- Task to carry out:
Exclude the pictures and reproduce exactly the lines that run from the one holding "Task: Click the two human silhouette figures" to the end of the entries below.

(Entries taken from a collection)
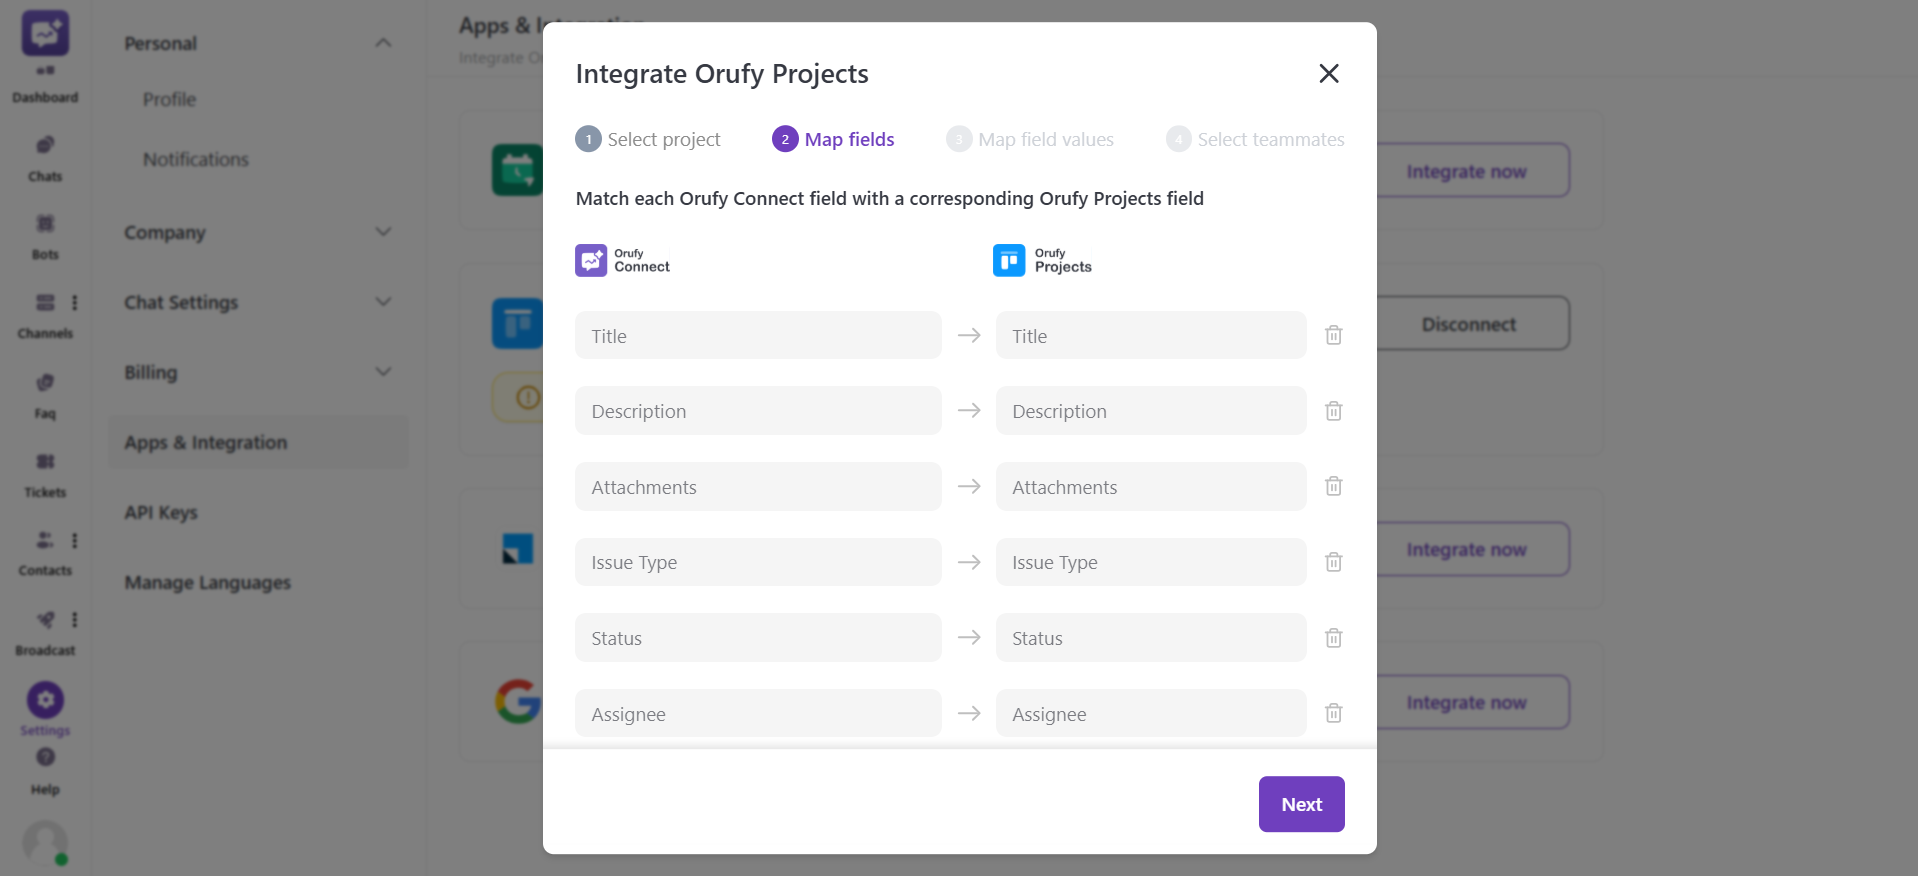The width and height of the screenshot is (1918, 876).
Task: Expand the Billing section
Action: 383,372
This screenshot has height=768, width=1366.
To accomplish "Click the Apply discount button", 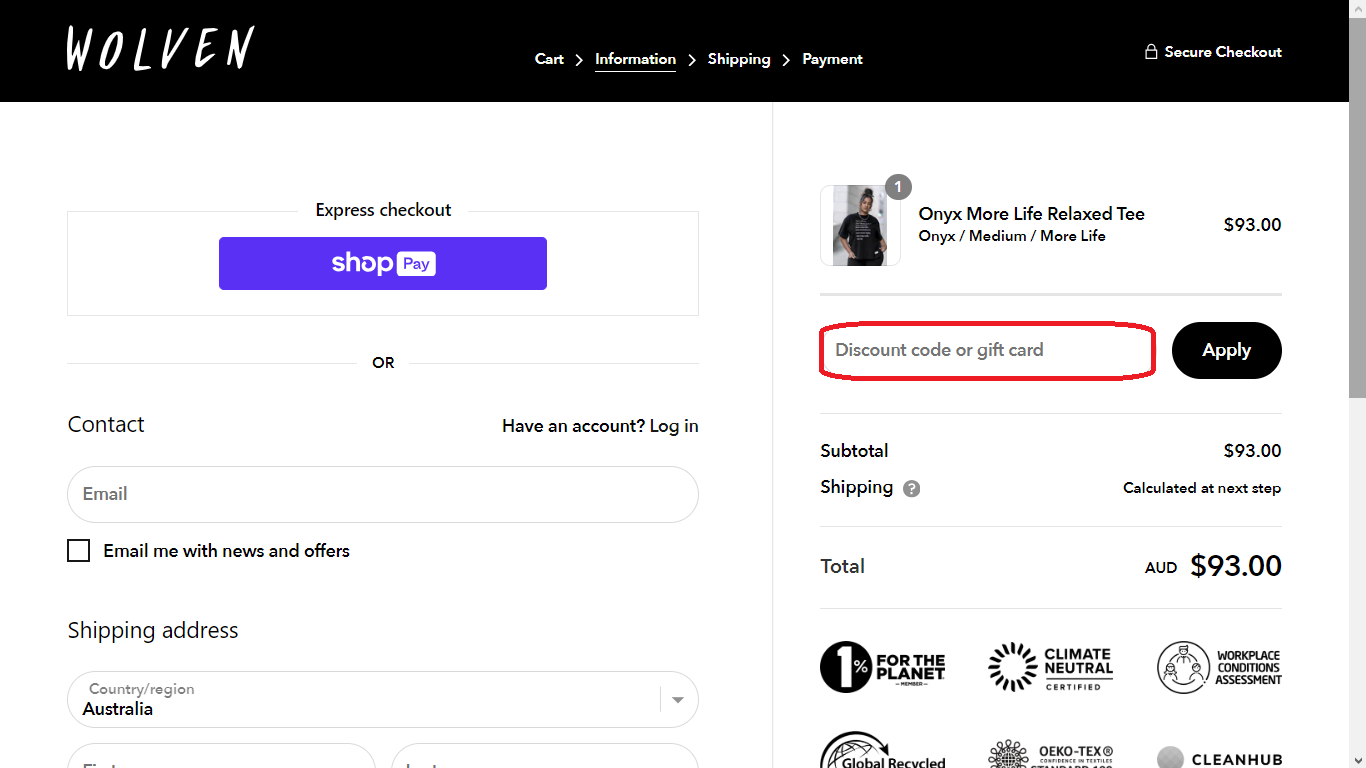I will point(1226,350).
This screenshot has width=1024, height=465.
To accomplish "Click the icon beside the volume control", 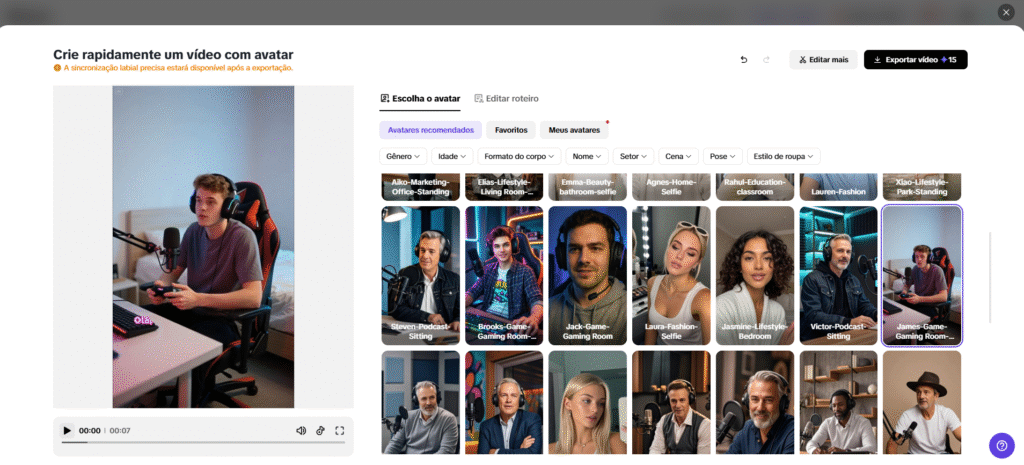I will tap(321, 430).
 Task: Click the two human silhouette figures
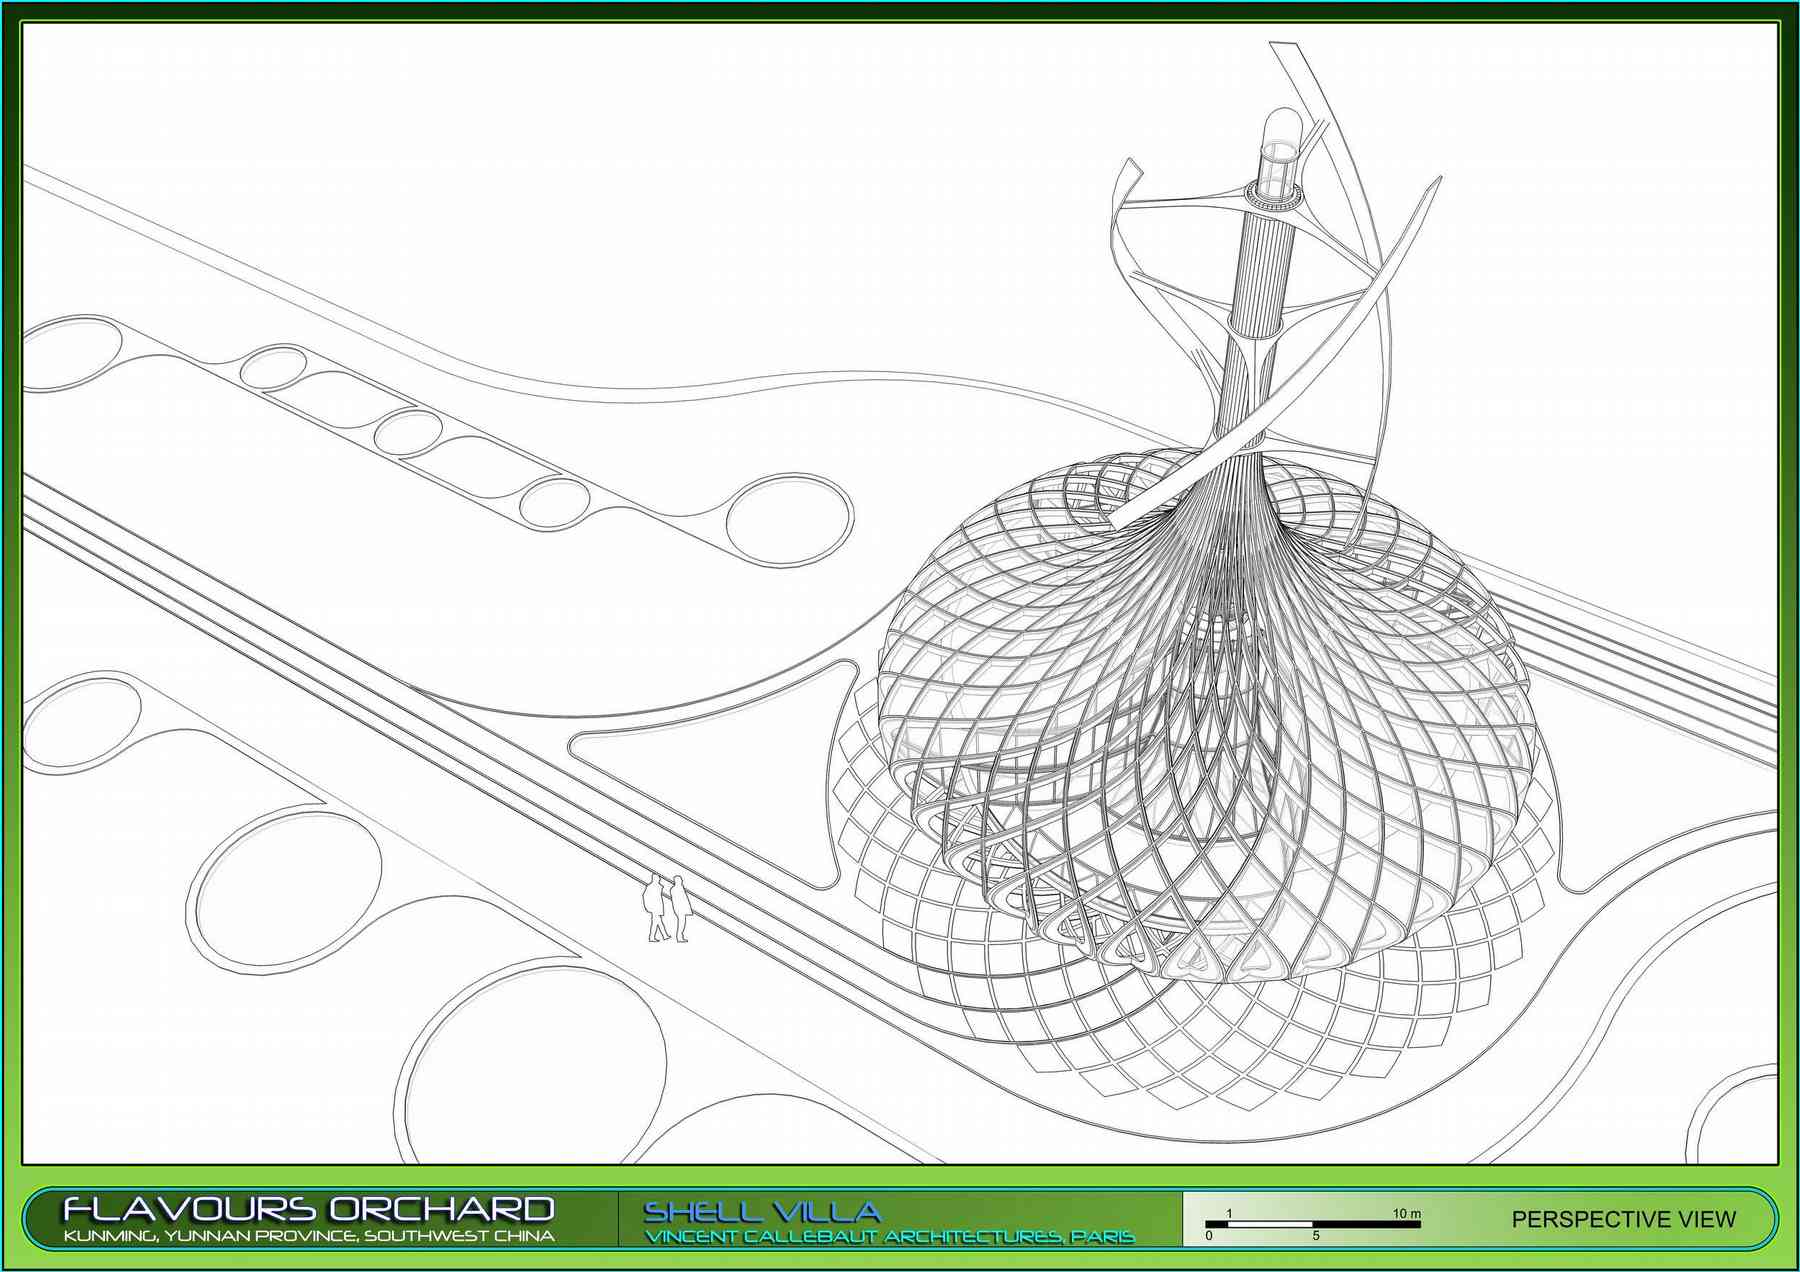pos(667,908)
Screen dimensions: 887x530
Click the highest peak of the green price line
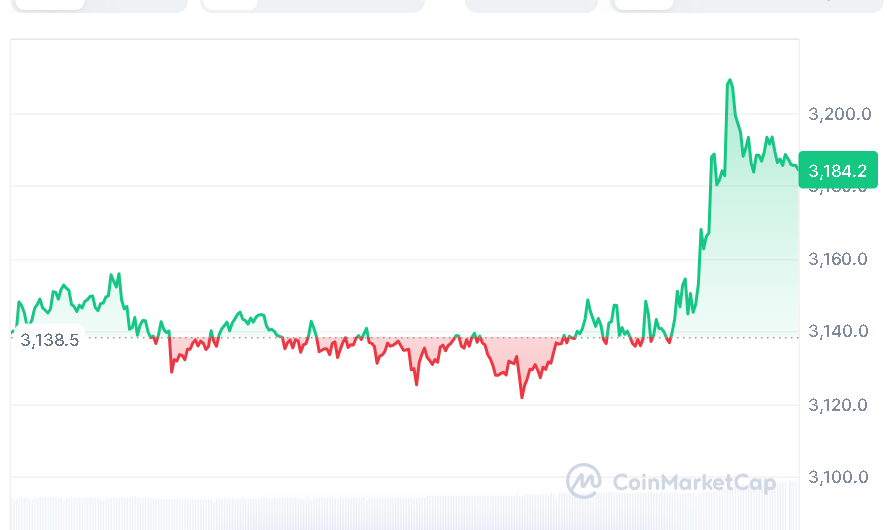(x=729, y=80)
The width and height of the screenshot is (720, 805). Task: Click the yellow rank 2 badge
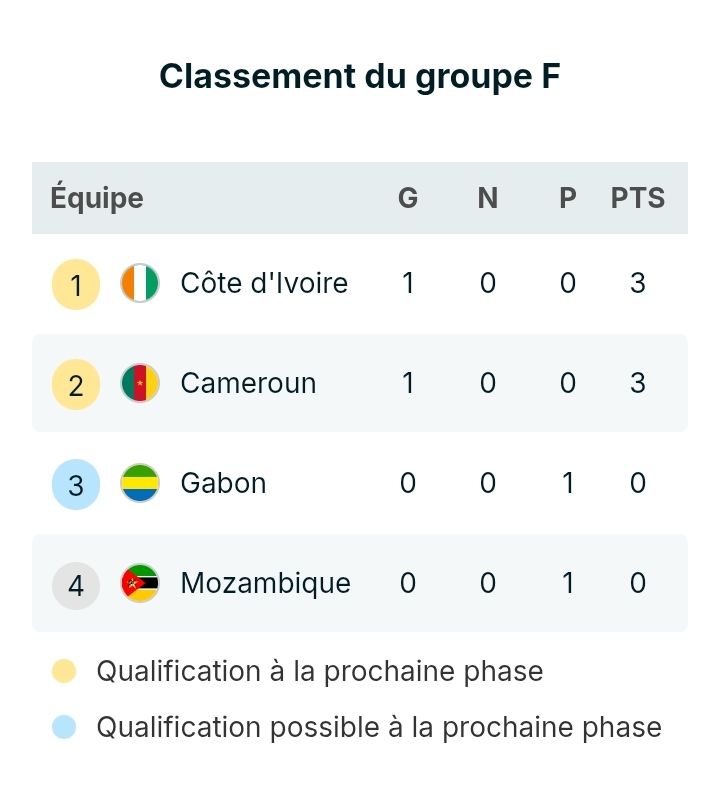click(x=76, y=385)
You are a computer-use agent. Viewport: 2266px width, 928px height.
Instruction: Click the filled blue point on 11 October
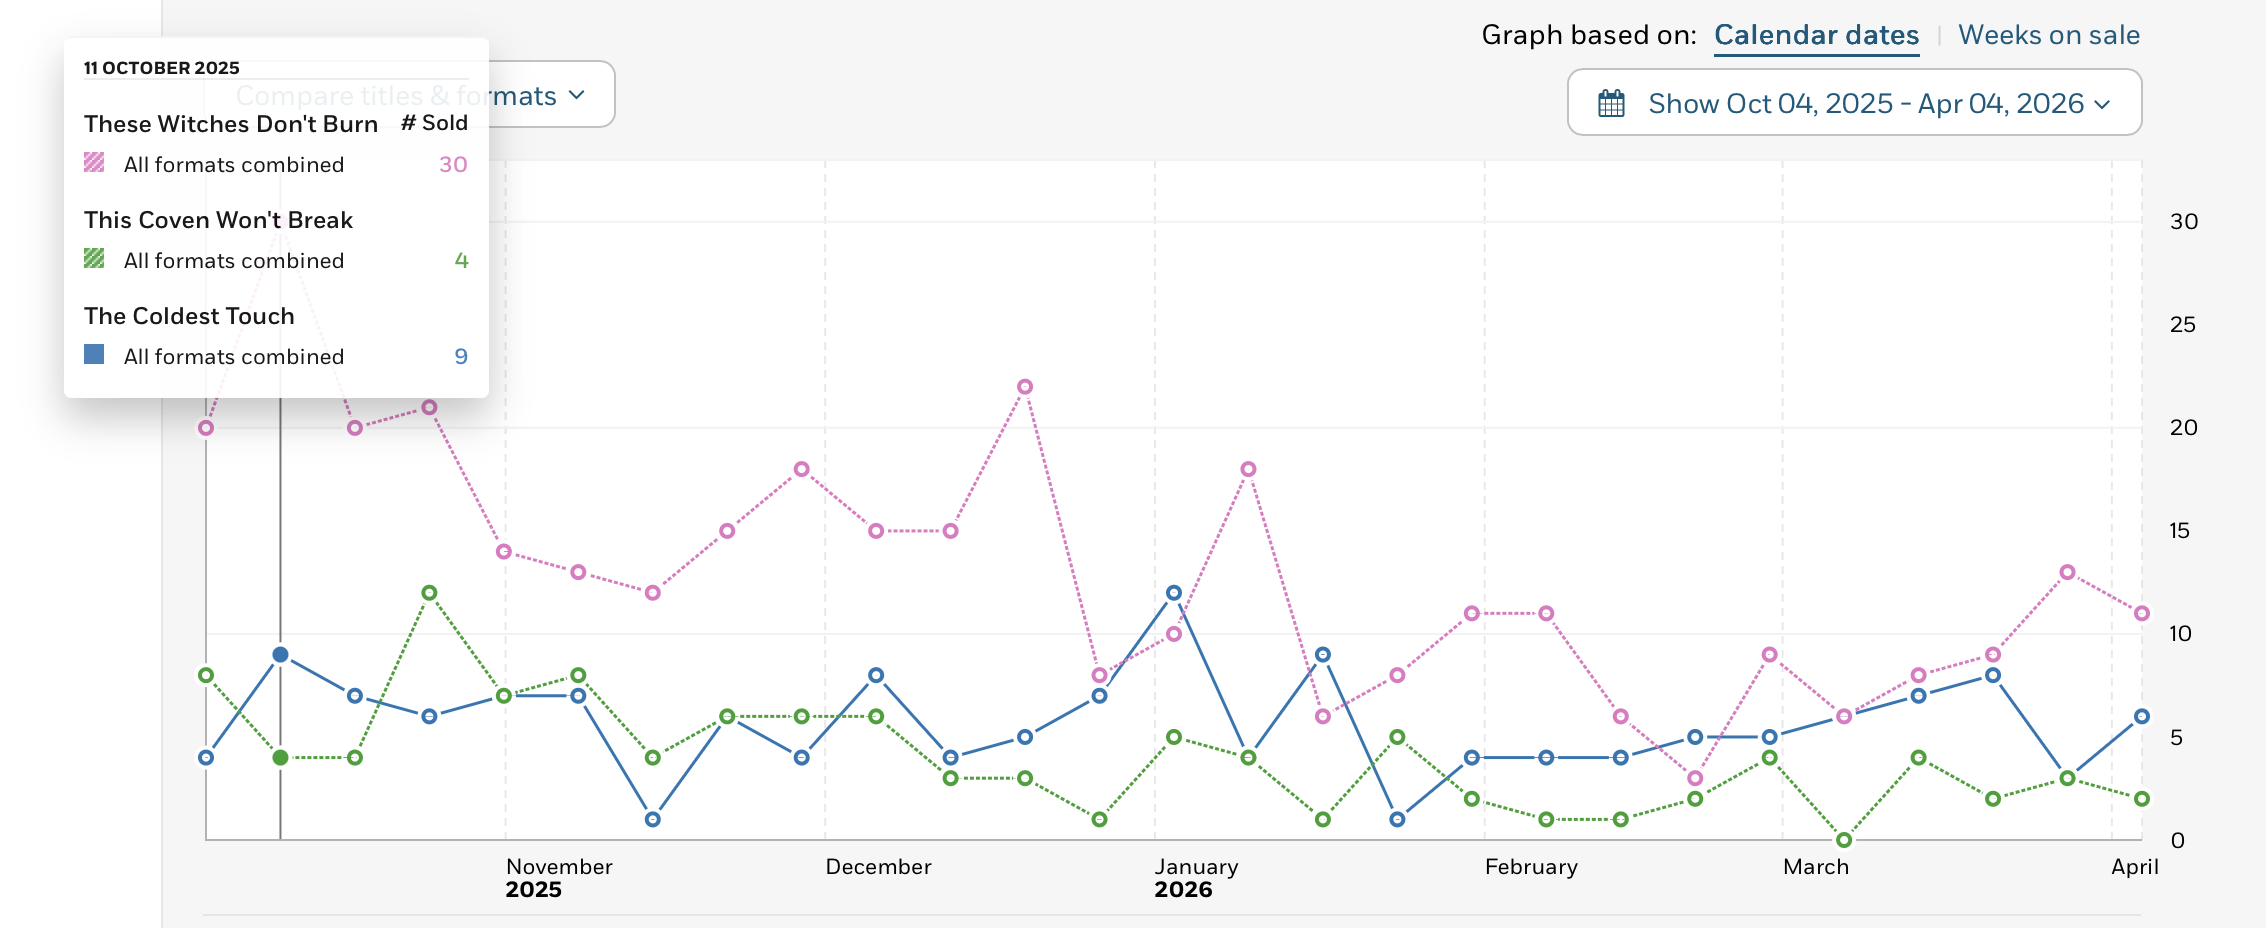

- Expected output:
 Task: Click the two human silhouette figures
pos(667,908)
Screen dimensions: 887x530
Click the highest peak of the green price line
(x=729, y=80)
The width and height of the screenshot is (720, 805). Task: Click the yellow rank 2 badge
click(x=76, y=385)
You are a computer-use agent. Viewport: 2266px width, 928px height.
Instruction: Click the filled blue point on 11 October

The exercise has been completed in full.